-- DOCUMENT EXTRACT follows --

This was going to be a Pit thread calling SlackerInc a hateful piece of filth, but meh.
Just being clever enough to realize that the Christian conception of God is imaginary does not make you the smartest person in the room. It makes you a moderately clever middle-schooler. Of course it’s imaginary! It’s not empirically supported & exists in churchgoers’ imaginations!
And you know, I’m not even talking about a Doper there. I’m talking about that genetic-determinist whackjob Sam Harris. By this point, the psychological sciences should be hanging up posters denouncing that 1990’s “Genes ‘Я’ Destiny” twaddle.
Anyone taking Sam Harris’s advice at this point is following pseudoscience, as surely as if they were following LRH or preaching the subluxation theory of disease.
I can vaguely understand why the concept of biological determinism upsets some people, in the sense of there being no independent “mind” or “human spirit” or whatever; just an extraordinarily complex physical brain. I can vaguely gather the OP is one of those upset people.
I think.
Possibly my own neural programming is insufficient. The original post isn’t a Turing test - it’s more of a Durr-ing test.
OK, there are a few things going on with Sam Harris.
One, he’s a philosophical determinist. OK, who cares? Really! That’s just fatalism in scientism’s clothes. If the universe is hard-deterministic, that means you never actually make any choices anyway; so why are you yapping about it, you dumb zombie? The reason, of course, is that fatalism is an excuse.

-- DOCUMENT EXTRACT concluded --

= YOUR ASSIGNMENT =
Please write out the passage of the forum post that opens with the words containing "And you know, I’m" and closes with "those upset people.". The listing comes from a different source than the forum post.

-- AVAILABLE DATA follows --

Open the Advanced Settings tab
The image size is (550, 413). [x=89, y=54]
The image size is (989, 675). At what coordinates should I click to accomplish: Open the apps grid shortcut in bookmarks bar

-- AVAILABLE DATA concluded --

= ANSWER =
And you know, I’m not even talking about a Doper there. I’m talking about that genetic-determinist whackjob Sam Harris. By this point, the psychological sciences should be hanging up posters denouncing that 1990’s “Genes ‘Я’ Destiny” twaddle.
Anyone taking Sam Harris’s advice at this point is following pseudoscience, as surely as if they were following LRH or preaching the subluxation theory of disease.
I can vaguely understand why the concept of biological determinism upsets some people, in the sense of there being no independent “mind” or “human spirit” or whatever; just an extraordinarily complex physical brain. I can vaguely gather the OP is one of those upset people.